= Written task a =
Please write out the entries from their first line through the line that contains "Looking at the", including both ends, and leave the pictures out of your copy.

Source extract section start

### BM25 document indexing

In [1]:
import pandas as pd
import matplotlib.pyplot as plt
from pandas.core.common import flatten
import numpy as np
import json
from tqdm import tqdm
import pickle
import os

### NLTK Preprocessing
from nltk.tokenize import RegexpTokenizer
from nltk.corpus import stopwords
import nltk
from nltk.corpus import wordnet
from nltk.stem import WordNetLemmatizer

"""
-----------------------------------------------------------------------------------------
Document indexes
-----------------------------------------------------------------------------------------
"""
def create_doc_index(corpus):
    """Creates doc index"""

    doc_ind = {}
    for i,doc in enumerate(corpus):
        doc_ID = "doc" + str(i)
        doc_ind[doc_ID] = doc

    return doc_ind

def create_doc_map(corpus):
    """creates dict mapping doc to integer"""

    doc_map={}
    for i,doc in enumerate(corpus):
        doc_map[i] = doc
    return doc_map

"""
Inverted dict lookup
"""
def get_key(dict, val):
    for key, value in dict.items():
        if val == value:
            return key
 
    return "key doesn't exist"

"""
-----------------------------------------------------------------------------------------
Term indexes
-----------------------------------------------------------------------------------------
"""

Source extract section end
Given data section start

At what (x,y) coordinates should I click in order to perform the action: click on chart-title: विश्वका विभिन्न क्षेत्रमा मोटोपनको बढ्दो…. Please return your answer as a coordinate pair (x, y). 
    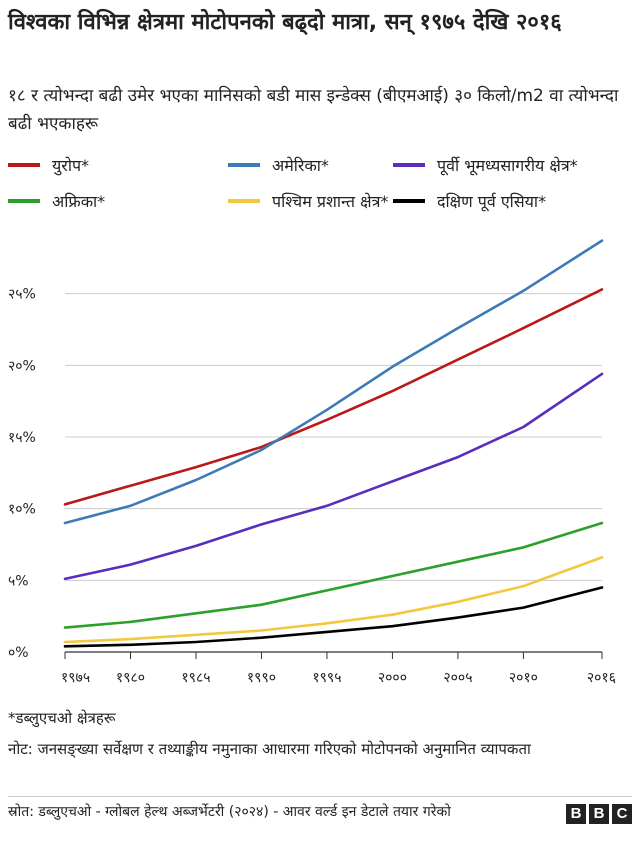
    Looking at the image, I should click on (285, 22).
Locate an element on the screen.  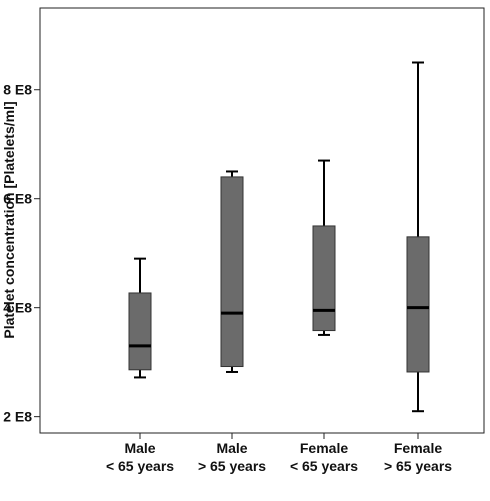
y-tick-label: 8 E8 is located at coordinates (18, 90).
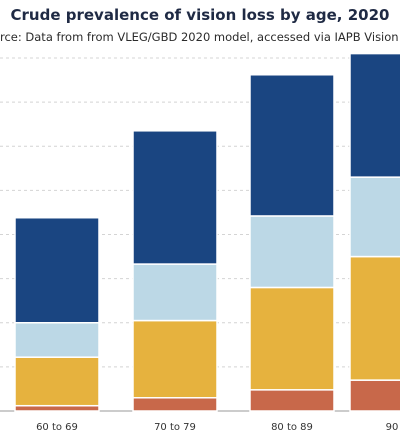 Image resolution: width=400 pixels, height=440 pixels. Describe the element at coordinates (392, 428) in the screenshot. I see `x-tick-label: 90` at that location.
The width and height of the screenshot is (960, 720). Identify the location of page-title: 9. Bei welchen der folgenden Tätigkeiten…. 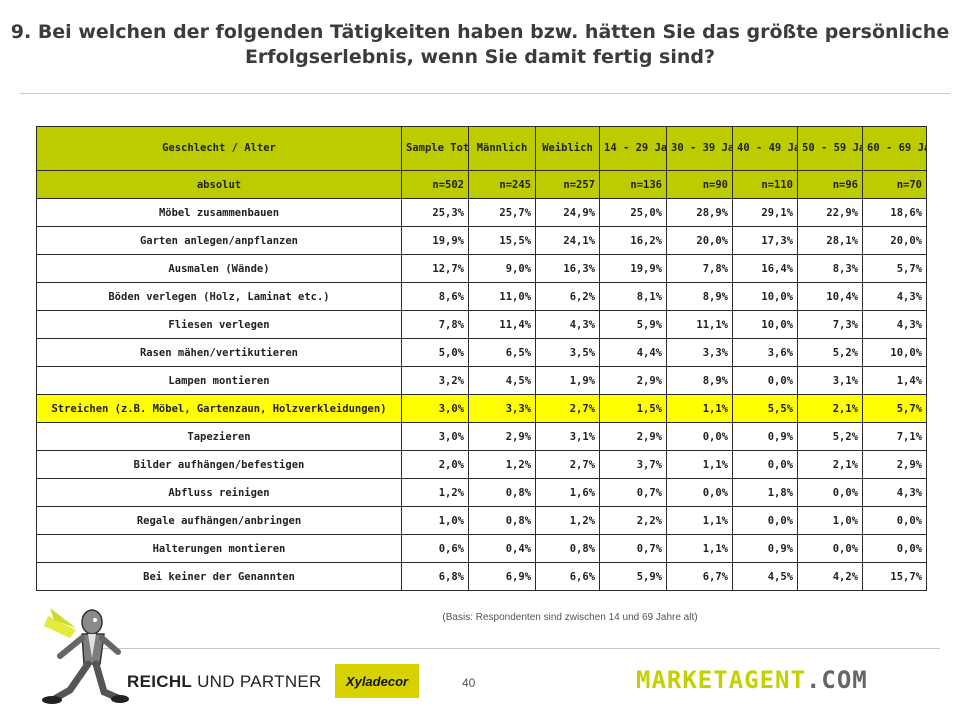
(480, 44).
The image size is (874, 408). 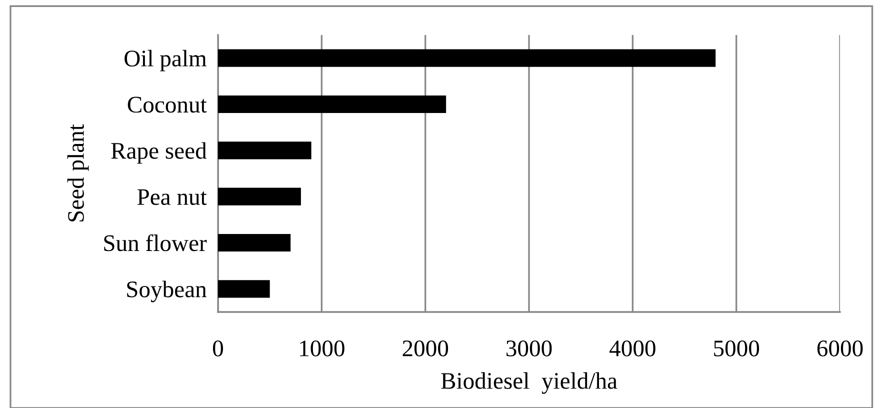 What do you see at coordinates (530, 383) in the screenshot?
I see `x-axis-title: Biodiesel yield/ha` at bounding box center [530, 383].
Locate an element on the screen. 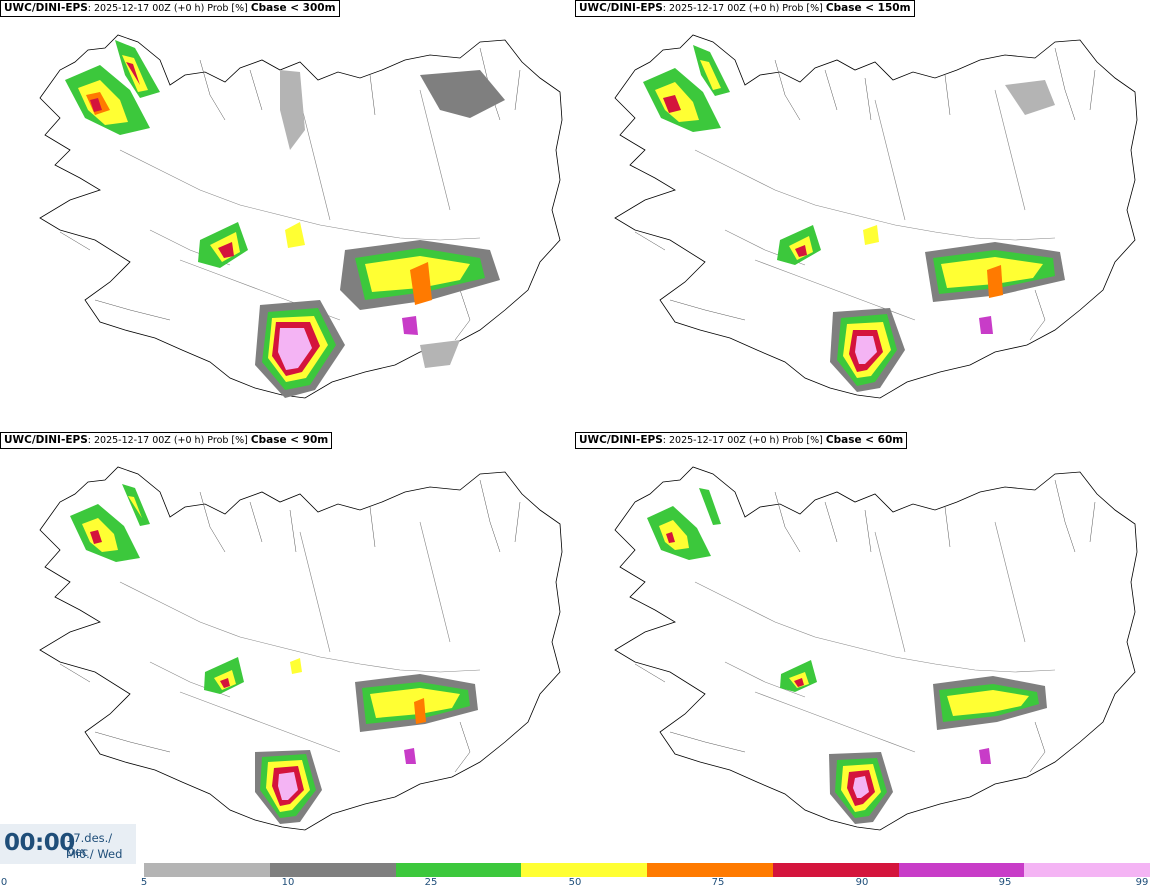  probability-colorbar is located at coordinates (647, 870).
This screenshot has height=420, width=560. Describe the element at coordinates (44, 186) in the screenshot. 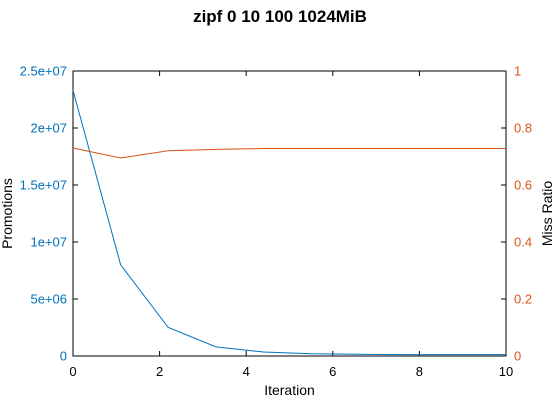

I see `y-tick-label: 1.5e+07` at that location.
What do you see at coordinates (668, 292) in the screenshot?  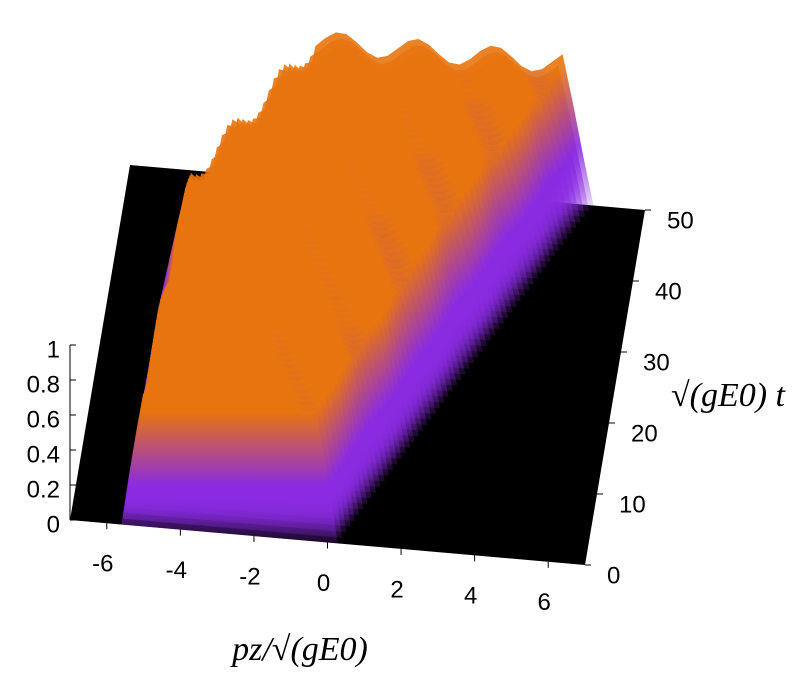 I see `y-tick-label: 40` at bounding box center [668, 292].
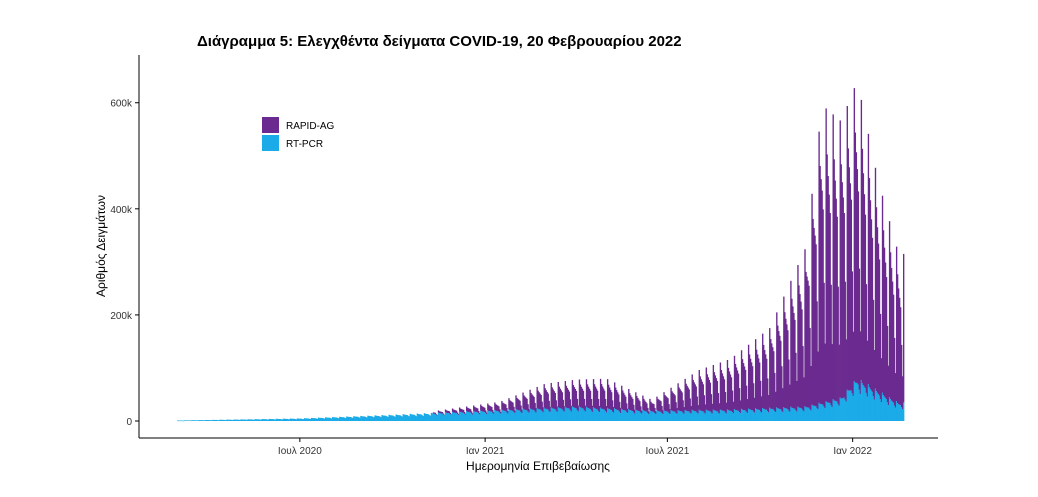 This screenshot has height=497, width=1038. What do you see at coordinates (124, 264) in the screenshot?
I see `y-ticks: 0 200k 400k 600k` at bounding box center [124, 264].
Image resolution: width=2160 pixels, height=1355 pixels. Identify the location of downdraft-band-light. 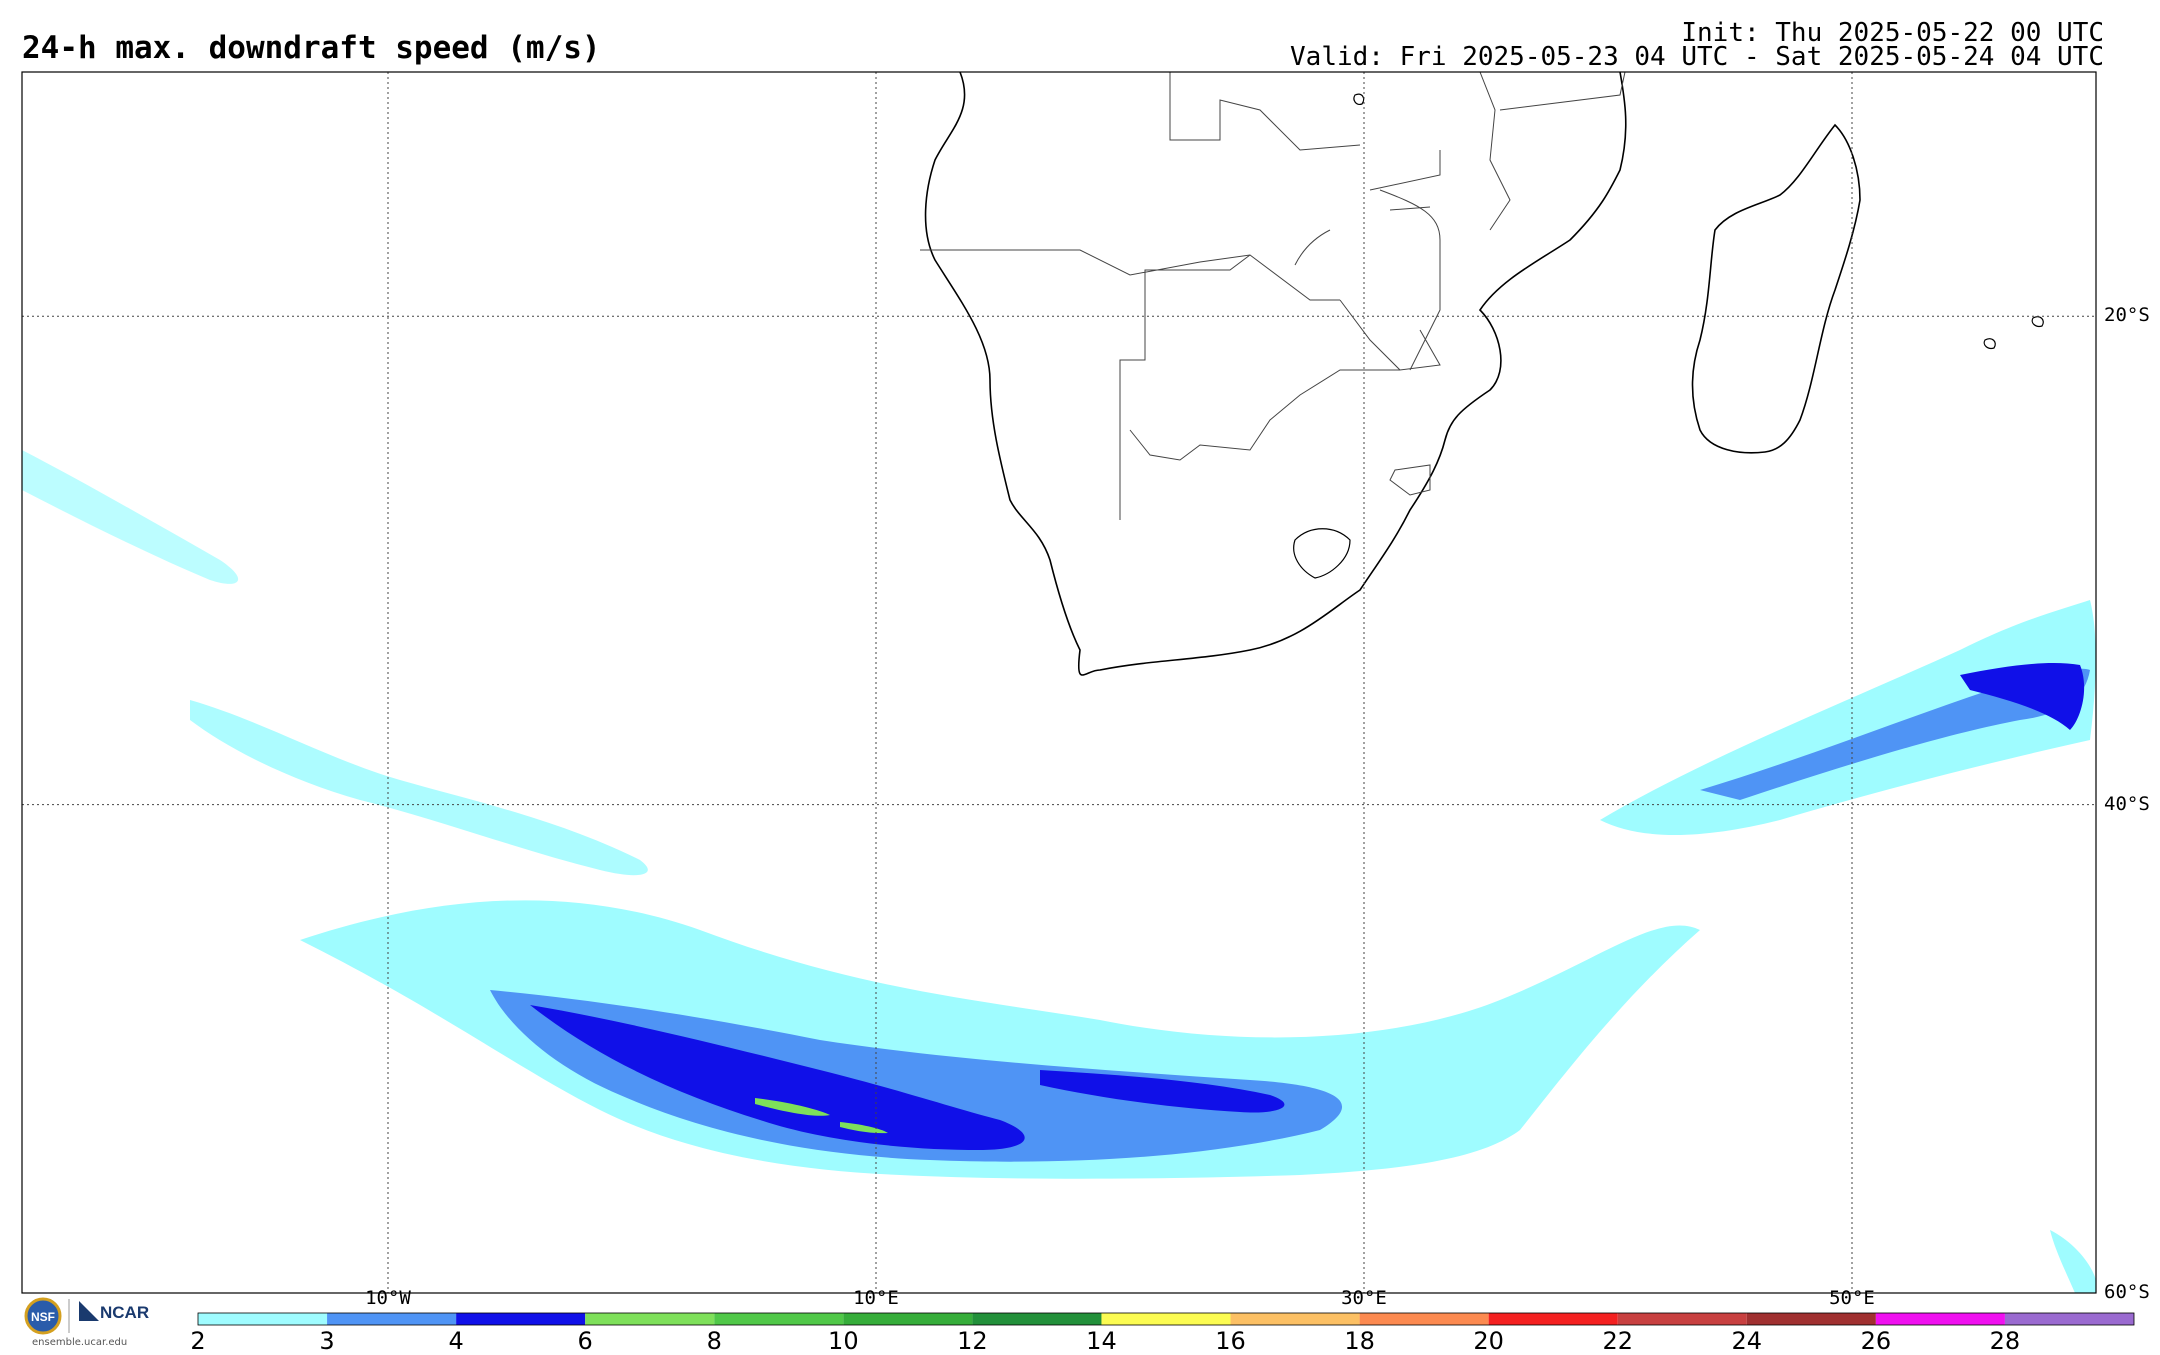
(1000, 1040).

Given data section end

= Written task b =
Name every function defined in the BM25 indexing code.

= Task output a =
At what (x,y) coordinates should I click in order to perform the action: click on chart-title: विश्वका विभिन्न क्षेत्रमा मोटोपनको बढ्दो…. Please return your answer as a coordinate pair (x, y). 
    Looking at the image, I should click on (285, 22).

= Task output b =
create_doc_index, create_doc_map, get_key